The land on our side of the county road encompasses the side of a mountain that ranges for several miles and many thousands of acres adjacent to a national forest and tapering off down to the winding New River (a misnomer, the New River is as old as the Nile and, like the Nile, flows from South to North). Our section was in private hands for generations and never developed. The owner lived elsewhere and only attended to the land when there was coal to be mined or timber to be logged.

This Spring’s first Pink Lady Slipper on our mountain.

Earlier generations of our neighbors worked (and many died) in the coal mines once active on our land and throughout this region, or helped to quarry and shape the mill stones that made this area famous, or took whatever other skilled or semi-skilled work that came available. Most of them went to a vocational institution reserved for blacks* before segregation was abolished in this part of the South**. Many of them learned construction trades that took them to other cities where good paying jobs were more available. Another descendant, Mr. Johnson, learned to be a barber and still owns and works every day in the most prosperous barbershop in town.
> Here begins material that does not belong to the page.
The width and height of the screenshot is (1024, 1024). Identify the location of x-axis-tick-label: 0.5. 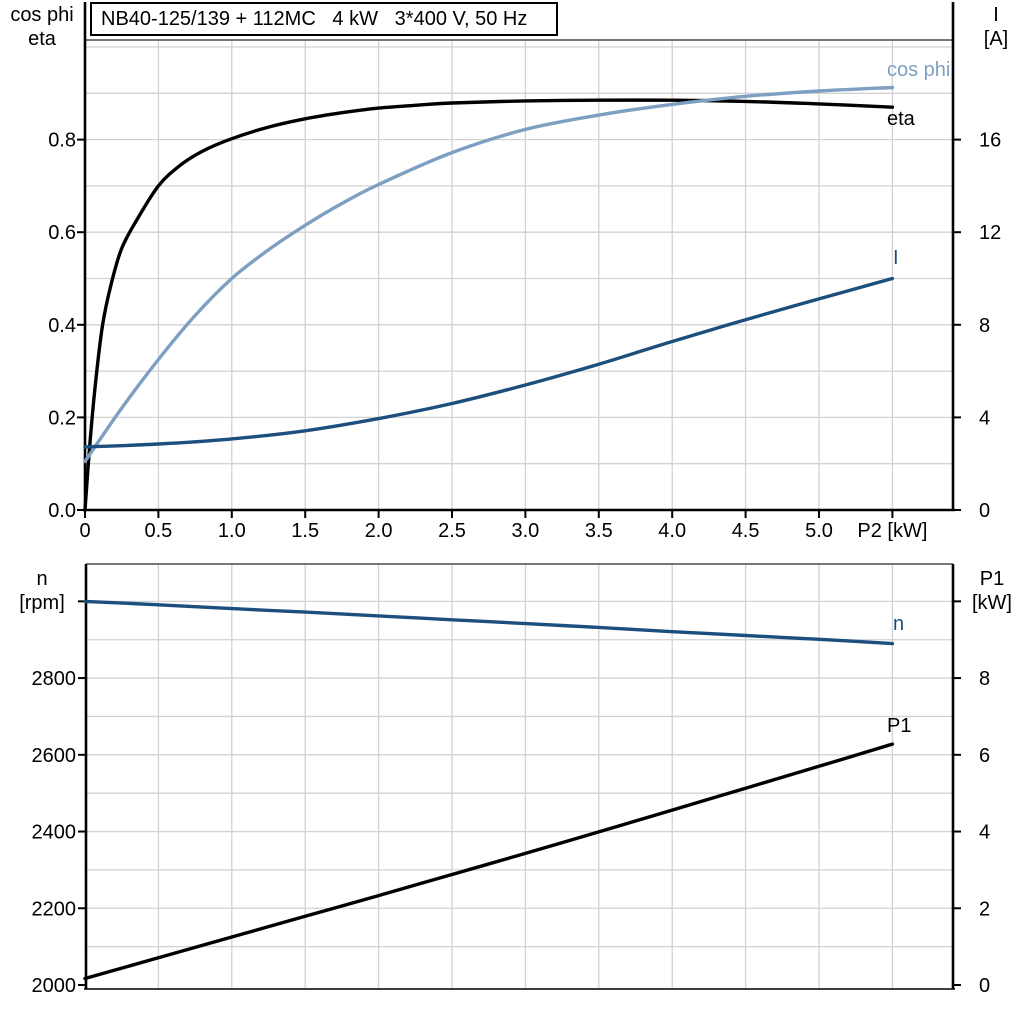
(158, 531).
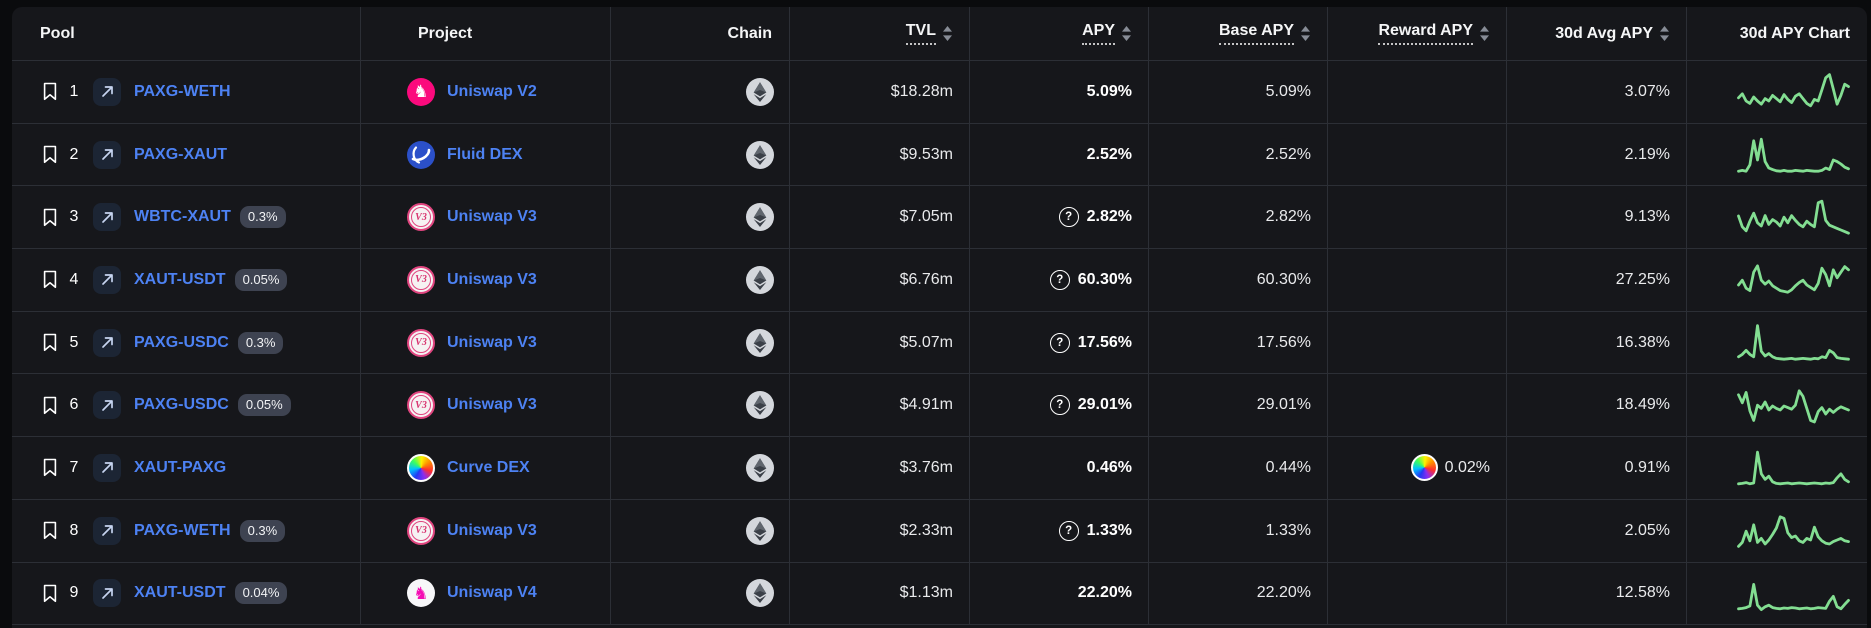  I want to click on project-link: Uniswap V2, so click(492, 91).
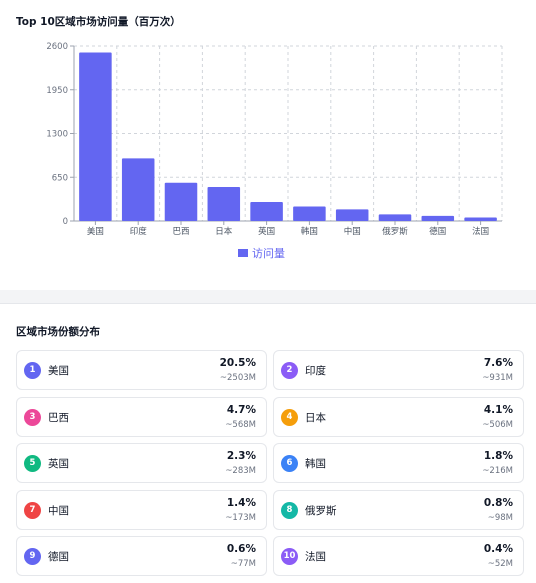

Over the years, the residents of this community used the undeveloped land across their road for hunting, firewood cutting, to pen their hogs and to raise crops of corn. I’m sure some of the corn was eaten, some went to the hogs, but much of it wound up in pint and quart jars of moonshine that Henry’s grandfather sold out of the back bedroom window of his home. When the old man died, Henry’s family discovered a good stack of small bills hidden away as they cleaned out his house.

Henry’s widow grew up and was educated in a big city. The first time she visited Henry’s family, she says, the road that ran through the community was just a one-lane, dirt road. By the time they married and Henry brought her back here to live and raise their family, the road had been paved. Henry and his bride of almost 50 years have worked through all those intervening years to keep this neighborhood well maintained, widely recognized for its place in local history and safe.

Thank you, neighbors, for the deep roots of this community. Thank you, Henry, for everything – we miss you.

*In this vignette, I use the term that our neighbors have used (with us) as they refer to themselves. They do not refer to themselves or others of their color and culture as “African-American”.

**Desegregation, as we know, did not happen overnight and progressed at different paces in the United States through the 1960s and even into the 1970s. There is a lovely, renovated movie theatre in our town where the rehab historically recognizes the reality that the blacks had a separate entrance, separate water fountains (no restroom privileges) and were relegated to the balcony. Today, many people find the balcony seats to be the most desirable in the theatre.